The theory goes that golf is too fickle to ever master. It also involves too much randomness and luck to let any outcome determine your game. This is why players strive to create high-level processes that hopefully bring out their best. Little things can become big things: visualization, a consistent game-day routine, even going through a common golf checklist in a specific order to give a little boost to consistency in every shot in a round when they strokes and conditions can be very different.
When professionals decide and stick to a process, it paves the way for good opportunities to become great achievements. Harry Higgs made this happen as did everyone – well, anyone not mentioned Scottie Scheffler — in 2024. Higgs began the year ranked No. 421 in the world, a far cry from his peak of No. 91 in 2021. He had left the PGA Tour and returned to the Korn Ferry Tour. Worse still, he had struggled through the spring without much to show for it.
Higgs missed four straight cuts and followed them up with T43 and T50 finishes before arriving at the Kansas City stop on schedule. That’s when his best golf came out and he found himself in contention. He had created a simple and effective process for this course show that week that really narrowed his focus, and he explained it in a recent episode of The No Laying Up Podcast.

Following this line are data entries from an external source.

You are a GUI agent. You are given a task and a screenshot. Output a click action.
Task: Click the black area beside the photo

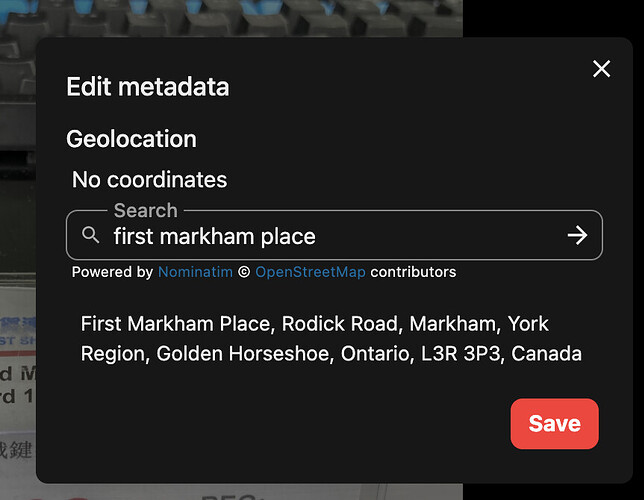(553, 18)
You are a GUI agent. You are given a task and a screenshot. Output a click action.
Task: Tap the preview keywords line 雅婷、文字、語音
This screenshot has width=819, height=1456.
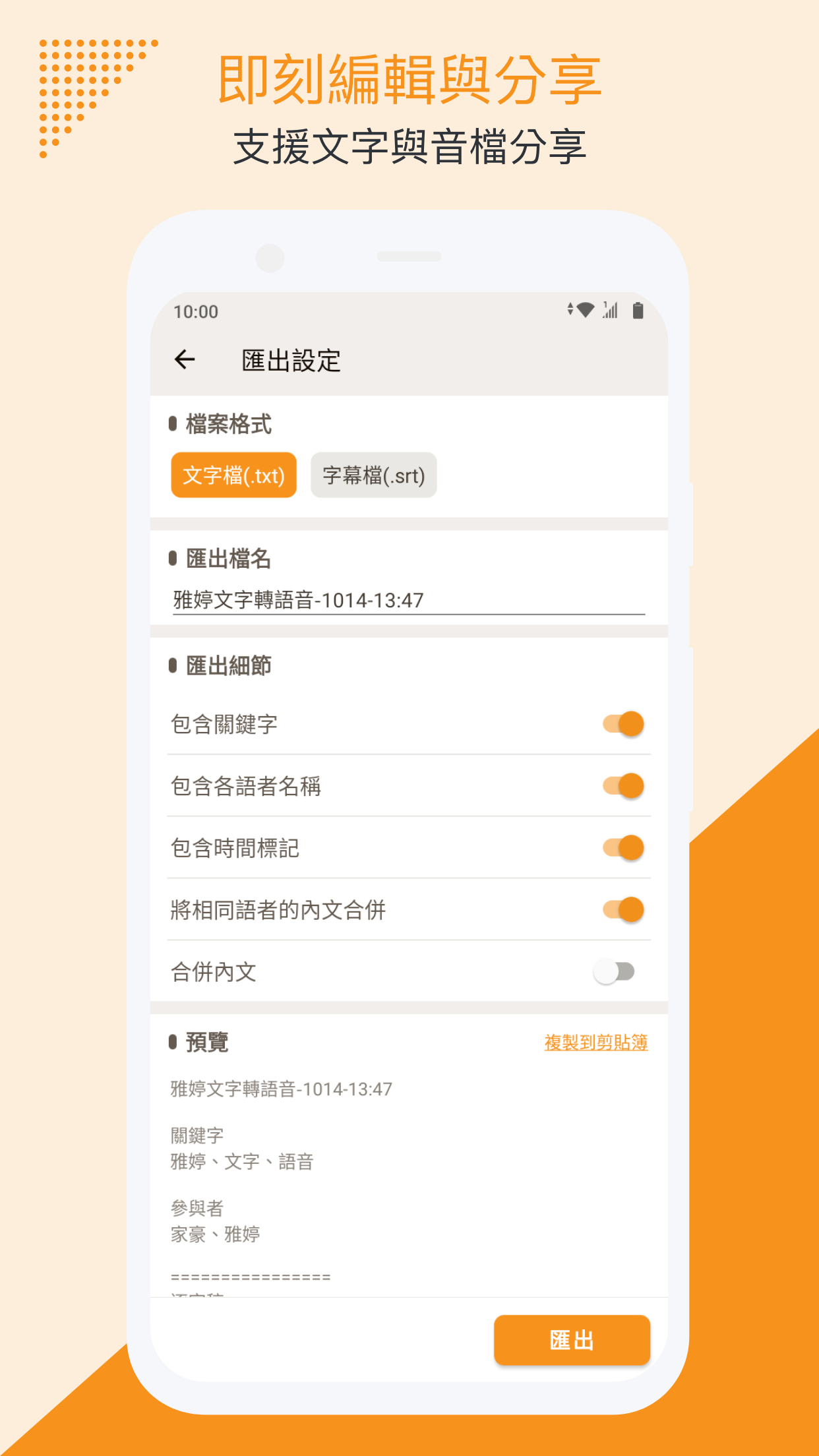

“I felt it coming,” Higgs told host Chris Solomon. “I remember walking to the first tee on Thursday being like, ‘Oh, s—.’ Ready to win. Ready to compete to win THIS the tournament.
“On this, okay, so let’s focus on a small portion of things that they are not that. Let’s not go around saying I will win, I will win, I will win. Let’s focus on like meI will give my best chance to win.”
HOW was the Higgs process. His retelling resulted in four parts, which we have listed below and slightly synthesized.
1. Don’t hit a shot without a clear goal.
Just know what exactly you are trying to do with the ball.
2. Don’t hit a shot without a test to accomplish that goal.
Practice that very intention in the form of movement. A practice swing on purpose!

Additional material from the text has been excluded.